本文
--*--

太子堂八幡神社には歴史ある境内と、武蔵野の面影を残す鎮守の森があり、地域の人々の心の拠り所となっている。お祭りも盛んで、地域の人が一堂に会する境内は、たくさんの御神輿や屋台で賑わう。(紹介文の引用)

場所:太子堂5-23-4 備考:ーーー

line
太子堂八幡神社 神輿の宮入の様子
神輿の宮入の様子

三軒茶屋駅の北側に広がっているのが太子堂町域です。おおよそ国道246号と世田谷通りの北側になり、キャロットタワーを中心とした商業エリアを抱えています。

太子堂町域の氏神は、太子堂八幡神社。町域の西側。烏山川緑道の近くにあります。賑やかな商業地域であり、人気の住宅地でもある三軒茶屋。この界隈は一面住宅地に覆われていますが、この一画だけ木々が生い茂っているので、すぐにわかります。

江戸時代の太子堂村は、天領、旗本領などに細分化されていて、八幡神社の祭りをもって心を一つにしたと言われています。現在も祭りは賑やかに行われていて、祭礼日には神社付近の道に屋台がずらっと並び、各町会の神輿がその中を威勢よく神社に向かいます。

--*--

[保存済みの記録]
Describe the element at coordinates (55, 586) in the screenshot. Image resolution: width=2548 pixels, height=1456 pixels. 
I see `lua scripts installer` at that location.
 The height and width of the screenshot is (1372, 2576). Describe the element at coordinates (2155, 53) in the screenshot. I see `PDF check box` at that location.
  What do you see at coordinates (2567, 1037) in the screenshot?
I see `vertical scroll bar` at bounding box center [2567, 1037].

--*--

課題について
太子堂八幡神社についての本文を、「太子堂町域の氏神は、太子堂八」から「を威勢よく神社に向かいます。」まで、「屋台」を「露店」に置き換えて書き直してください。

課題への解答
太子堂町域の氏神は、太子堂八幡神社。町域の西側。烏山川緑道の近くにあります。賑やかな商業地域であり、人気の住宅地でもある三軒茶屋。この界隈は一面住宅地に覆われていますが、この一画だけ木々が生い茂っているので、すぐにわかります。

江戸時代の太子堂村は、天領、旗本領などに細分化されていて、八幡神社の祭りをもって心を一つにしたと言われています。現在も祭りは賑やかに行われていて、祭礼日には神社付近の道に露店がずらっと並び、各町会の神輿がその中を威勢よく神社に向かいます。